- Texto da página
===============
O que falhou com esta dissolução e com este período estranho de coligação disfarçada e de aliança implícita foi, em primeiro lugar, a crença numa solução de esquerda, isto é, das esquerdas. Apesar de pouco recomendável, juntar todas as esquerdas, considerando a democracia e a liberdade como secundários, ainda é o desejo de alguns. Também falhou a esperança de criar um duelo entre esquerda e direita. Como falharam os projectos seja de federar a esquerda, desejo longínquo do PS, seja de submeter os socialistas, esperança dos seus quase aliados. Também não vingou a expectativa de reduzir a extrema-esquerda do PCP e do Bloco a entidades facultativas, anexas ou dependentes do PS.

 

 

 

Foi igualmente defraudada a hipótese de uma grande federação de direita e de centro-direita. Inibida, pelo menos por agora, ficou também a fé num grande Centro político, moderado, socialista da variante social-democrata, liberal e democrata-cristão nas franjas. Entrámos assim num período em que a política portuguesa e o seu centro de gravidade se encontram por definir e redesenhar. Quer isto dizer que os portugueses têm agora de escolher entre dois princípios: o do afrontamento e o da agregação.

 

O princípio do conflito parece ter falhado. Dado que falhou a federação das esquerdas, também se tornou inviável o confronto clássico entre esquerda e direita. Outros conflitos radicais parecem igualmente afastados ou, pelo menos, incapazes de orientar o futuro político. Por fraqueza do trabalho e por debilidade do capital, a luta entre capital e trabalho parece distante das perspectivas mais próximas de nós. Outro conflito possível, entre Europa e nacionalismo, não vinga nem alimenta um projecto de futuro. A luta entre democracia e não democracia também não parece ter muitos adeptos: à esquerda e à direita, o Bloco, o PCP e o Chega não são suficientes para ocupar os papéis cruciais da vida política nacional. Outros conflitos tradicionais, como os da religião versus laicismo, ou da República contra monarquia, estão de tal modo longe da actualidade que não servem para perturbar, muito menos para reorganizar o sistema e a vida política. A bipolarização, sonho de tantos políticos portugueses, é um desejo impossível.
===============
- Material fornecido
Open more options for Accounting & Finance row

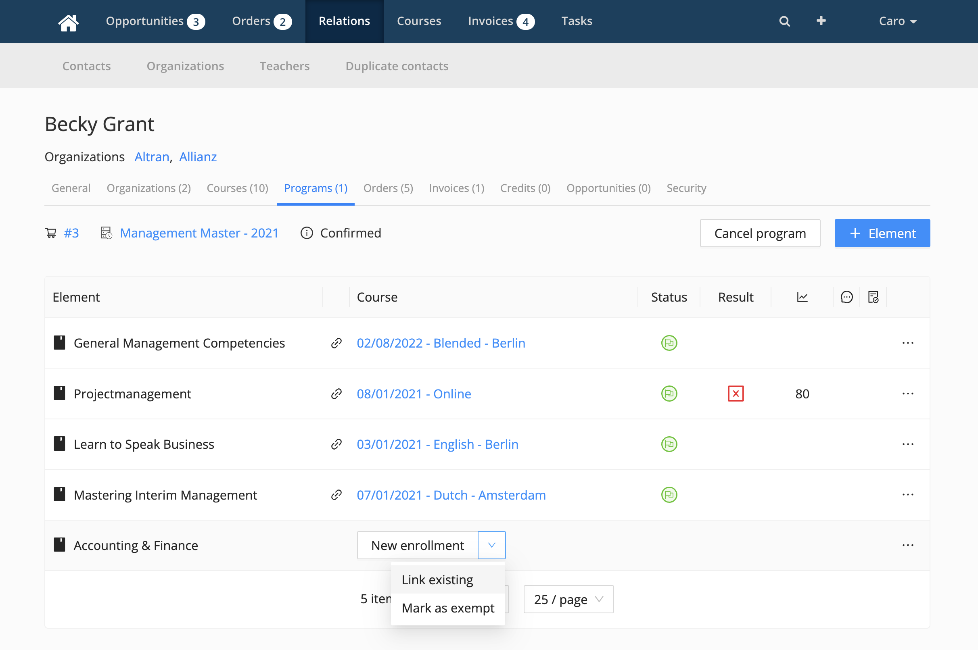(908, 545)

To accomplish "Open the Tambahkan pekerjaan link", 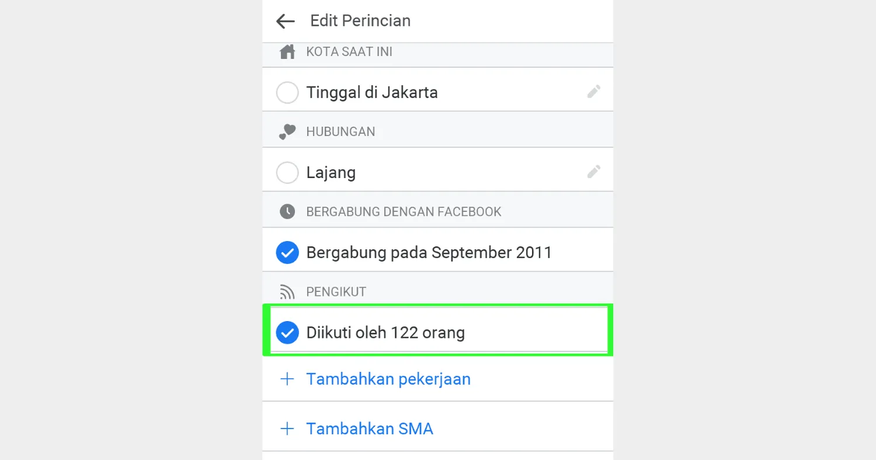I will [x=388, y=379].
===============
- Conjunto de tarefas
a - Responda às seguintes perguntas com base no texto sobre a política portuguesa.
(i) Que desejo é apresentado como "desejo longínquo do PS"?
(ii) Entre que dois princípios têm agora os portugueses de escolher?
(iii) Que partidos são apontados como não sendo suficientes para ocupar os papéis cruciais da vida política nacional?
b - Prolongue o texto sobre a política portuguesa a partir da última frase apresentada.

- Respostas por tarefa
a -
(i) Federar a esquerda.
(ii) O do afrontamento e o da agregação.
(iii) O Bloco, o PCP e o Chega.

b -
 

 

O princípio alternativo, o de agregação ou de união, que também pode ser de convergência ou de aliança, encara actualmente dificuldades. A federação das esquerdas parece impossível. A federação das direitas também. O crescimento da extrema-direita, da direita nacionalista ou da direita populista é muito improvável. Parece que a união só seria viável ao centro.

 

Mas o centro da vida política nacional está vazio. À espera… De quem o ocupe, pois claro. Ou de quem o liquide, em caso de conflito radical. Os portugueses têm em geral uma atitude marialva e sectária relativamente às soluções de centro. “Bloco central” ou “Centrão” são expressões malditas na política e no comentário nacionais. Na Academia, é de bom-tom afirmar que o Centro é um Centro de interesses e de corrupção. Entre intelectuais, o Centro, por bruto e plebeu, é desprezado. É pena que assim seja, dado que as soluções “de centro” (na forma ou no conteúdo) têm sido benéficas e salvadoras. Mas é assim! O bairrismo fanático leva sempre a melhor, sobretudo em tempos de eleições.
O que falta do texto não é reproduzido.